Gadis beroesia enam belas tahoen itu mengangkat kepalanja, menjeka pipinja jang basah oleh air mata. Beloem pernah dia disanjoeng begitoe tinggi. Apalah artinja dia, hanja baboe rendahan, tapi malam ini, tambatan hatinja, tjenteng kasar paling ditakoeti di seloeroeh Batavia, telah memoedjanja begitoe tinggi. Mendjanjikan banjak hal. Aku, aku takoet kehilangan Kang Djalil. Itje berseroe lirih.
Kang Djalil tersenyoem lemboet, menepoek-nepoek bahoe Itje, Akoe akan baik-baik sadja, Itje. Kita akan baik-baik sadja. Kalaupoen hal boeroek itoe terdjadi, maka itoelah harga sebuah perdjoeangan.

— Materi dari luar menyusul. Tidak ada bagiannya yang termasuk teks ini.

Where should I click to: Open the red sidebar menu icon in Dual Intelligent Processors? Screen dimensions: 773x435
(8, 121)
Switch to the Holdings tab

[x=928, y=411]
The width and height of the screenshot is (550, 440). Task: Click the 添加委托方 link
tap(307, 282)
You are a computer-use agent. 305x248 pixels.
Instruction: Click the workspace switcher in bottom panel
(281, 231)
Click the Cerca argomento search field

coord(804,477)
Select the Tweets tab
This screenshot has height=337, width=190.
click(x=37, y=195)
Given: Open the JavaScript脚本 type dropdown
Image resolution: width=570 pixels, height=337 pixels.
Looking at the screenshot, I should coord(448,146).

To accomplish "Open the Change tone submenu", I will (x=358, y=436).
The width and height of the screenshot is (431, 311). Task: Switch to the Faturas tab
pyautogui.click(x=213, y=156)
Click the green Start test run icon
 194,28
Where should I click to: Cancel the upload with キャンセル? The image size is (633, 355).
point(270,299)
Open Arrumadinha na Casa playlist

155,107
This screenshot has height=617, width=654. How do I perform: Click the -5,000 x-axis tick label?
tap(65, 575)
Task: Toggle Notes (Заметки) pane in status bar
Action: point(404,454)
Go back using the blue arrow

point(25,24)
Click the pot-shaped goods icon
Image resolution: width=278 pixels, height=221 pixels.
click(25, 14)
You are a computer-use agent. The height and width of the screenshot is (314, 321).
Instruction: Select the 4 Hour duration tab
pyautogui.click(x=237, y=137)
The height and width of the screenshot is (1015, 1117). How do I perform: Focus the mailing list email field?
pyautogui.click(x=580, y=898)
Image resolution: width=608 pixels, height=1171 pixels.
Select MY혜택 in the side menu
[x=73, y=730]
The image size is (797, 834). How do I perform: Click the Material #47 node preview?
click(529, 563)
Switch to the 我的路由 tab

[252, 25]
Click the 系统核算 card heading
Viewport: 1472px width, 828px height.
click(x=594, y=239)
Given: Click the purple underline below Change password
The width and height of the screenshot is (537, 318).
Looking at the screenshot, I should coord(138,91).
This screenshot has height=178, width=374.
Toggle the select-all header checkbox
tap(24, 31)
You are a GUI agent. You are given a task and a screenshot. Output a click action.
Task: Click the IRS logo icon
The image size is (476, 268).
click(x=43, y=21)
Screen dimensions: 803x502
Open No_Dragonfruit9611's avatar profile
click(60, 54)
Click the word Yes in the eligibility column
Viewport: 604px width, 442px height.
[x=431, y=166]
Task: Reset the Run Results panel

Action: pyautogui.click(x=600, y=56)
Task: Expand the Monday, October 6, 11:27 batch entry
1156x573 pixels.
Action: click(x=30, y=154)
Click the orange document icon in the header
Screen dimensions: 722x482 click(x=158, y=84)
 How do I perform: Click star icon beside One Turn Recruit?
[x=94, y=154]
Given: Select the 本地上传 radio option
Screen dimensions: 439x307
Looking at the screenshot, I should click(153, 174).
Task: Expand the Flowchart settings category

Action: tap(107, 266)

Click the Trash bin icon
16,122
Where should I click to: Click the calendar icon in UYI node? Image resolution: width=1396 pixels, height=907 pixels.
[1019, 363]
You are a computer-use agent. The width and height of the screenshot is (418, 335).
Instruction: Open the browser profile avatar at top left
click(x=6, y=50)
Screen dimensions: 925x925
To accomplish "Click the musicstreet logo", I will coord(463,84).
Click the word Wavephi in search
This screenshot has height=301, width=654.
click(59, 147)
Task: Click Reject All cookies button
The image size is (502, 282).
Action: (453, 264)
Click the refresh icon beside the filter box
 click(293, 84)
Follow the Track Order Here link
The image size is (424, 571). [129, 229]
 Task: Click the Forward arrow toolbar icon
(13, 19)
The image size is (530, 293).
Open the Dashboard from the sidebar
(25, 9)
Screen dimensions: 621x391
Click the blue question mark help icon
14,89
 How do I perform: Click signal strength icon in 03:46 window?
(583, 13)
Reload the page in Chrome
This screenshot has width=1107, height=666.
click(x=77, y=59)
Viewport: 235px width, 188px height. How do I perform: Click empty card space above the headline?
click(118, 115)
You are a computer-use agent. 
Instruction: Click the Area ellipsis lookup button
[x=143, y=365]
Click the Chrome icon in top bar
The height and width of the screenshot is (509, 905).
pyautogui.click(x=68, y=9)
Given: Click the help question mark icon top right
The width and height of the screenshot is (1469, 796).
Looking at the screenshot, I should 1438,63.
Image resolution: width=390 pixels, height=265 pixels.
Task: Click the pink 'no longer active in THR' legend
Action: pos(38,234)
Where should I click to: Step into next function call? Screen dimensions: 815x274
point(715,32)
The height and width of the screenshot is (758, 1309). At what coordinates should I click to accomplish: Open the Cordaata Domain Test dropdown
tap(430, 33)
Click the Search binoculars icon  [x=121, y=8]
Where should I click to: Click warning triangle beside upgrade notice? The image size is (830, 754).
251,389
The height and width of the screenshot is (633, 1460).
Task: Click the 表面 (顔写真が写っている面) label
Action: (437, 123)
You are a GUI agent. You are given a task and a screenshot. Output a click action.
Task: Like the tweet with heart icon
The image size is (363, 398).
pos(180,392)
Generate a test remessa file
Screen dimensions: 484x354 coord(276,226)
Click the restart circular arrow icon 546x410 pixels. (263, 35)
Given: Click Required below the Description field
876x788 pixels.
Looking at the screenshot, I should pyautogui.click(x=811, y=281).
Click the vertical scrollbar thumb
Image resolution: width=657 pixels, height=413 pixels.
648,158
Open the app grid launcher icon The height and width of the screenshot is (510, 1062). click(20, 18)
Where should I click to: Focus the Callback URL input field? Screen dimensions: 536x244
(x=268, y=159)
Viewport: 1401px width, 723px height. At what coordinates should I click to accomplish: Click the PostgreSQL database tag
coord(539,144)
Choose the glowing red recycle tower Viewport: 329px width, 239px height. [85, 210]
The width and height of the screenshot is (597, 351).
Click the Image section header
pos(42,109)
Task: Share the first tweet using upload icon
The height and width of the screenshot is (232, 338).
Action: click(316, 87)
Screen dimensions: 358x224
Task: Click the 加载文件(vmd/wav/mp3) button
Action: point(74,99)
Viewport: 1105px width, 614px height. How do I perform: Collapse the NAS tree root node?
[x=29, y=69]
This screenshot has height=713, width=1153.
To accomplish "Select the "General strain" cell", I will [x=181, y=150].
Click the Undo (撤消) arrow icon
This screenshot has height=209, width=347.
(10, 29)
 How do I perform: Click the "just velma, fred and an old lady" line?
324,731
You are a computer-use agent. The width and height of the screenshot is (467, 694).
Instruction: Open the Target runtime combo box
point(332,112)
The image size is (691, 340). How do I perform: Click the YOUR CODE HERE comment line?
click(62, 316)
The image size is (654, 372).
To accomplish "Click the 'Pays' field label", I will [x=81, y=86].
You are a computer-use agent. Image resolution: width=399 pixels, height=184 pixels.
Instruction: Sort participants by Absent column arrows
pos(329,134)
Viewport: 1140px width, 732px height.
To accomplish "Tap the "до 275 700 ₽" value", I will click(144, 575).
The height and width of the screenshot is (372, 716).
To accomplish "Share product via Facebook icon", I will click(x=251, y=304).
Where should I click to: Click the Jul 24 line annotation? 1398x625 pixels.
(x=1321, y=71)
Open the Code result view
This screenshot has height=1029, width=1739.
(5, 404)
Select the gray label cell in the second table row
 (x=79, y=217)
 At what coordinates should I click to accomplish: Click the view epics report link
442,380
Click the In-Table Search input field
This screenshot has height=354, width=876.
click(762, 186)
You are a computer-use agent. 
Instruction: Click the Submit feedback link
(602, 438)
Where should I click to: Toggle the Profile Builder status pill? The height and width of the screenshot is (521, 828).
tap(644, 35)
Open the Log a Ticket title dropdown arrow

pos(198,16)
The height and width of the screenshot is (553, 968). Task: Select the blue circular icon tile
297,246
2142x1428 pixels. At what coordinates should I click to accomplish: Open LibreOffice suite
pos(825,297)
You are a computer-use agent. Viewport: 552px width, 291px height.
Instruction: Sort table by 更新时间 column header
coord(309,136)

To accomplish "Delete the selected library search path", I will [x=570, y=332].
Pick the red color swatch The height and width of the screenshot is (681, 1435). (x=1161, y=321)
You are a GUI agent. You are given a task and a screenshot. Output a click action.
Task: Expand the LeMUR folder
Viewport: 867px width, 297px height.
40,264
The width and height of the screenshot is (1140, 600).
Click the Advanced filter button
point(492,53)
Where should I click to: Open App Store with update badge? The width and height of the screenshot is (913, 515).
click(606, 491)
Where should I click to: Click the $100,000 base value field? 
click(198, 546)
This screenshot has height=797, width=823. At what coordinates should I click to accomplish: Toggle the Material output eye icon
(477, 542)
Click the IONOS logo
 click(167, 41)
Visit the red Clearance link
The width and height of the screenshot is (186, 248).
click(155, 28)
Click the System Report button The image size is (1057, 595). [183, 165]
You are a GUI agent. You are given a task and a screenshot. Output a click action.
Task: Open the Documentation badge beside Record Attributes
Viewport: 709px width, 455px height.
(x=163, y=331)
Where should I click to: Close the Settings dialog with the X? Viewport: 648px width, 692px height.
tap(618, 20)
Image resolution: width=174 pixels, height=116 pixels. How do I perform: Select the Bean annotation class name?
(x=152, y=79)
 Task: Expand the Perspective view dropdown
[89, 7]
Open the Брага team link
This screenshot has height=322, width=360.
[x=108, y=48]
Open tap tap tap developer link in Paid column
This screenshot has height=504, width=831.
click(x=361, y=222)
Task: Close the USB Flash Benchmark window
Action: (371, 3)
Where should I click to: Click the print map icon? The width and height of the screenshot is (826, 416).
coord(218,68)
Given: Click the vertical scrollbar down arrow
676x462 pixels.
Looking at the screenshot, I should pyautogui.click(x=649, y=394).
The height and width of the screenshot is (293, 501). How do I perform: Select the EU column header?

Tjinta soetji kita haroes toendoek pada itoe tjinta jang lebih besar. Demi kemerdekaan bangsa ini, demi kebebasan tanah air kita. Akoe, kamoe orang, kita semoea haroes bersedia mengorbankan djiwa raga oentoek itoe. Demi anak tjutju kita. Demi hidoep masa depan jang lebih baik. Tjinta sutji kita tidak ada apaapanya dibanding itoe semoea. Kamoe paham, Itje"
Itje menganggoek, setetes air matanja jatoeh. Itje mentjintai Kang Djalil.
Kang Djalil joega mentjintai, Itje.
Malam itu, wahai pembatja jang boediman, empat puluh delapan djam sebeloem aksi paling heroik jang pernah ada di tanah Batavia. Malam itu, empat puluh delapan djam sebelum pengorbanan gadis moeda bernama Itje Noerbaja. Sedjarah memang loepoet mentjatatnja, tidak ada jang tahoe, tapi tjerita ini akan membekukannya. Tidak ada jang mentjolok doea hari berlaloe, selain itoe koki nomor wahid akhirnja tiba. Laki-laki parlente nan netjes dari Paris, oesianja baroe tiga poeloehan, perloe empat kereta koeda hanja oentoek membawa peralatan memasaknja sadja, beloem lagi pakaian dan keperloean dia sendiri. Tapi itoe boekan masalah, Nyonya Rose berseroeseroe joemawa, menjiapkan apapoen keboetoehan. Sehari sebeloem djamoean, bahkan djadilah itoe dapoer disoelap sedemikian roepa sesoeai itoe selera koki nomor wahid. Doea hari terakhir, Itje lebih banjak diam, tidak menanggapi itoe omelan Nyonya Rose jang aneh-aneh, lebih banjak bekerdja tanpa bersenandoeng ataupoen mengoepil. Sebenarnja Itje ingin lebih sering bertemoe Kang Djalil, tambatan hatinja, tapi Kang Djalil siboek, lebih sering mengurus keperluan Meneer Van Houten di luar dan boleh jadi joega mengoeroes rentjana penyerboean itoe, tidak patoet dia orang menganggoe Kang Djalil-nja. Nampaknja betoel, itoe pertemoean saat Kang Djalil menjerahkan botol ratjun menjadi pertemoean terakhir mereka.
Botol ratjun itoelah jang memboeat Itje lebih banjak diam. Di kamar baboenja jang sempit, tidak coema sekali Itje menatap botol itoe, gemetar tangannja mengeloes, menghela nafas pandjang. Apakah dia tega meratjuni Meneer dan Nyonya Rose" Itje boeroe-boeroe mengoesir pikiran itoe. Kang Djalil pasti tidak soeka dia berpikir matjam-matjam. Di luar kamar terdengar suara koetjing menjenggol tempat sampah, Itje bergegas menjambar itoe botol ratjun, menggenggamnya erat-erat, memasoekannja ke dalam saku, nafasnja tersengal, takoet sekali ketahoean oleh tjenteng atau serdadoe lain jang bisa memboeat rentjana Kang Djalil berantakan.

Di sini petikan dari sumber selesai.